After three years, a guard looking through one of the slots saw the Blood Countess lying face down on the floor of her chamber, dead. Erzsebet died in Čachtice Castle on August 21, 1614.
This is a result of the legend created about the life of Countess Báthory. We don’t know for sure. Documents about her life disappeared. Was she a sadistic murderer? Or was this a plot to remove a women from power. Women in early 17th-century Hungary were supposed to retire and mourn after their husband’s demise, but Erzsebet continued on. “You will find a man in me!” she stated in one of her letters. This threatened the reputation of her family.
Born: 1560; Died: 1614 Countess Elizabeth Bathory is considered the most infamous serial killer in Hungarian/Slovak history. Rumors had circulated for years about missing peasant girls; offered well paid work at the castle, they were never seen again.
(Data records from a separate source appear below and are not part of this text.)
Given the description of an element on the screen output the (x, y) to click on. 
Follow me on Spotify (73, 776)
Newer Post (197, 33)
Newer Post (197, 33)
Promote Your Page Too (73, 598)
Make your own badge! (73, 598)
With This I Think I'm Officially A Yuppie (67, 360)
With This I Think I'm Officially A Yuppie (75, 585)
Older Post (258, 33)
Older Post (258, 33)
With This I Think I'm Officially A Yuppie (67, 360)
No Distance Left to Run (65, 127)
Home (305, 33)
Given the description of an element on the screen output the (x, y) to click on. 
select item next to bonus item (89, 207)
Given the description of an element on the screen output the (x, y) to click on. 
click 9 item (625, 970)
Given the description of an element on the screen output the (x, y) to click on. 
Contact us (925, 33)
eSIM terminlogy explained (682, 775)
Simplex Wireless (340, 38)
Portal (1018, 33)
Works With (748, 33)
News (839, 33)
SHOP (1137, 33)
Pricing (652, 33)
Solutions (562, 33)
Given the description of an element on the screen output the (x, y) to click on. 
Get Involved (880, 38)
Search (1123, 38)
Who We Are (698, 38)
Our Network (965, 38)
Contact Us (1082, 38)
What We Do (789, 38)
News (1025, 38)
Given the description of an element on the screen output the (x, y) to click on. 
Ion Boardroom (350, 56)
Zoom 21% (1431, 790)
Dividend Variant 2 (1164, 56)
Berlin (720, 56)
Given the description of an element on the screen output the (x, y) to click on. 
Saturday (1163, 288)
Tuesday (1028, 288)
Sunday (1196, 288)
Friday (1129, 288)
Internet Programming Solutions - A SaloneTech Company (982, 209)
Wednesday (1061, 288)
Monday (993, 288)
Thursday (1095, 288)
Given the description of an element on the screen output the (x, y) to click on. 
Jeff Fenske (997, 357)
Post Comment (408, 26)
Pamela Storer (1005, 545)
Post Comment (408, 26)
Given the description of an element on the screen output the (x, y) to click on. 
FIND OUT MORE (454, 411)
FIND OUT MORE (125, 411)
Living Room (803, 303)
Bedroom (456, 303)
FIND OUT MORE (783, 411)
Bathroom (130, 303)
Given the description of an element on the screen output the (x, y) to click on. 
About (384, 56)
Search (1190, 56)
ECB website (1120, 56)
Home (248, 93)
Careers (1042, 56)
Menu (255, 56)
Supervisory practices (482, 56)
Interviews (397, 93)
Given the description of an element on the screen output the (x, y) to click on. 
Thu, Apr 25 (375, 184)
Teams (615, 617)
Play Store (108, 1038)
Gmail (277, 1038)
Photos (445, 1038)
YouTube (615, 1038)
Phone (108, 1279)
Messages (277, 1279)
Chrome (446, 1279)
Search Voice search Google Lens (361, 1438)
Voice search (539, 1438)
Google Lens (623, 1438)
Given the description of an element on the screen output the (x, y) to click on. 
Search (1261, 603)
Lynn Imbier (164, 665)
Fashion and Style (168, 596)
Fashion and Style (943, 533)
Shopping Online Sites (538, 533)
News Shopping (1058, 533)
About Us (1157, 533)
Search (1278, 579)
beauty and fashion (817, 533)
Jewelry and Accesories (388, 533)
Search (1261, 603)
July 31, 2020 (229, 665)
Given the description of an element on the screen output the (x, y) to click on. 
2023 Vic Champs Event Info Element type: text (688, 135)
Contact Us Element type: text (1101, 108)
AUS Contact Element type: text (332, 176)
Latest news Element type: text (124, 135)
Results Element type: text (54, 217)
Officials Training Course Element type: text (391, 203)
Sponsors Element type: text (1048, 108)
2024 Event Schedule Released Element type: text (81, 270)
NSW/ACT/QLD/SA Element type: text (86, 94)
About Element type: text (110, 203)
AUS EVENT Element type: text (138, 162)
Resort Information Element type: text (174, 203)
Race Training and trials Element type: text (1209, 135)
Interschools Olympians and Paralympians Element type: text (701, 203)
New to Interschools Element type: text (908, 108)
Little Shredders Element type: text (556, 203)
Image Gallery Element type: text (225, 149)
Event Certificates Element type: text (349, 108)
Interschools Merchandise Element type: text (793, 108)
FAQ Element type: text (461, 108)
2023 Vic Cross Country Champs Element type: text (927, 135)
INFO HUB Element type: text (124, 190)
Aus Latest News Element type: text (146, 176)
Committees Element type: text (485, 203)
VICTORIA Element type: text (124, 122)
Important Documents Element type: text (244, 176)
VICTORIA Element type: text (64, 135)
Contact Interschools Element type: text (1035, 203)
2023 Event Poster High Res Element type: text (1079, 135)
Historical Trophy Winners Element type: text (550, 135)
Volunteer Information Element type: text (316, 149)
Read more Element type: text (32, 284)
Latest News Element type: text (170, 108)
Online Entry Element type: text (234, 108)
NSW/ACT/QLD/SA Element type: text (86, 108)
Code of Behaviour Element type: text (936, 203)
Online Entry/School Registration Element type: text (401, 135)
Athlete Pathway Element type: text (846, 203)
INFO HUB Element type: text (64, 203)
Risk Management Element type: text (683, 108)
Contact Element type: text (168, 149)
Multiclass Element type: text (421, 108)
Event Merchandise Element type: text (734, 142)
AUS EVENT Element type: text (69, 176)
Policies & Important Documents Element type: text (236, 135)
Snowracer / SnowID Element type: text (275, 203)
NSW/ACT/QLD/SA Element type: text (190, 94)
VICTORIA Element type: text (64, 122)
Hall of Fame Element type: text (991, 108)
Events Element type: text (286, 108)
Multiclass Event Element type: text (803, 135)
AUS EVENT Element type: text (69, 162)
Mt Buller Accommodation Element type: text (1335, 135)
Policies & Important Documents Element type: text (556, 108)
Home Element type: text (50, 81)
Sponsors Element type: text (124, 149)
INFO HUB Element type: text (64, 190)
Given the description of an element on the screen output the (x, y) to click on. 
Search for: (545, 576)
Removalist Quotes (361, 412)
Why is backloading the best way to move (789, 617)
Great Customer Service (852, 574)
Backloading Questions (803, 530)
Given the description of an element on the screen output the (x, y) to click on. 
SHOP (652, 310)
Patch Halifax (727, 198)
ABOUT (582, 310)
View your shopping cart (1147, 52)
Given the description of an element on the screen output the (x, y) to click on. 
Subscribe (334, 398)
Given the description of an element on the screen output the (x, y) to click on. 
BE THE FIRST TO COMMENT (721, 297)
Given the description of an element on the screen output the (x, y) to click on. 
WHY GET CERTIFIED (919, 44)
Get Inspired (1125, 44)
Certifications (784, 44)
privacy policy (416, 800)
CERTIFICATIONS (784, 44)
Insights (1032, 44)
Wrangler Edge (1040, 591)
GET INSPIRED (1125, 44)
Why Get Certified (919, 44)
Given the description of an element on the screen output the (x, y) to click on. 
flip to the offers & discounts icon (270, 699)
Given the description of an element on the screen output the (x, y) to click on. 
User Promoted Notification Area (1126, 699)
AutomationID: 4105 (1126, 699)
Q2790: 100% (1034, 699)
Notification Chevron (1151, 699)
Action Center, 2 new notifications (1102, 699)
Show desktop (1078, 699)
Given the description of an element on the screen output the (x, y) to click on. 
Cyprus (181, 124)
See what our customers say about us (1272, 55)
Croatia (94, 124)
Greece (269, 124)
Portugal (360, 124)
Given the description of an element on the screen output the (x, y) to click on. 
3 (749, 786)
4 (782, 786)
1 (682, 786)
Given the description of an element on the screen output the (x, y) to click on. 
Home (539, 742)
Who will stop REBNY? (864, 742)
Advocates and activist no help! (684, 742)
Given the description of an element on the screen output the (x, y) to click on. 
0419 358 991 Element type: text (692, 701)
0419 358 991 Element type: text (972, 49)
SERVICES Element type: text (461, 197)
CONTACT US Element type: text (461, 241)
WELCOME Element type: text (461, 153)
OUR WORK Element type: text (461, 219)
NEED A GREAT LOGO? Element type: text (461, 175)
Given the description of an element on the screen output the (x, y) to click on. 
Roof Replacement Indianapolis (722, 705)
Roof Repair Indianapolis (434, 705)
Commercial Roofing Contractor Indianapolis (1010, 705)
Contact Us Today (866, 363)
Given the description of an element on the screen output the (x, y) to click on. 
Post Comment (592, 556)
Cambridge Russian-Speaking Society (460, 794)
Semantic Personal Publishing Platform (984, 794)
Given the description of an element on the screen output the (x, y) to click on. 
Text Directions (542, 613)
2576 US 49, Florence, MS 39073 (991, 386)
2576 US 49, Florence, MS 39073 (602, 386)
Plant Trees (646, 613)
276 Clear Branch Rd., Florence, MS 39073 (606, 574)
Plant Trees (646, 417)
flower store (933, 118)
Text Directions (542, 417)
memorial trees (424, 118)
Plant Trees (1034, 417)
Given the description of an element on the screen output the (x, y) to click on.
Considering the Countess was an unfavorable Protestant born into one of the most important and wealthiest noble families in central Europe, a woman managing ten very valuable castles estates on her own, and that the king owed her late husband a large sum of money, there was motivation to quickly remove her.
Like other legends, the tales of the Blood Countess were shrouded with rumors. Many books and films were made of her life. Whether these stories are true or not, their appeal to a certain kind of audience remains as strong as ever.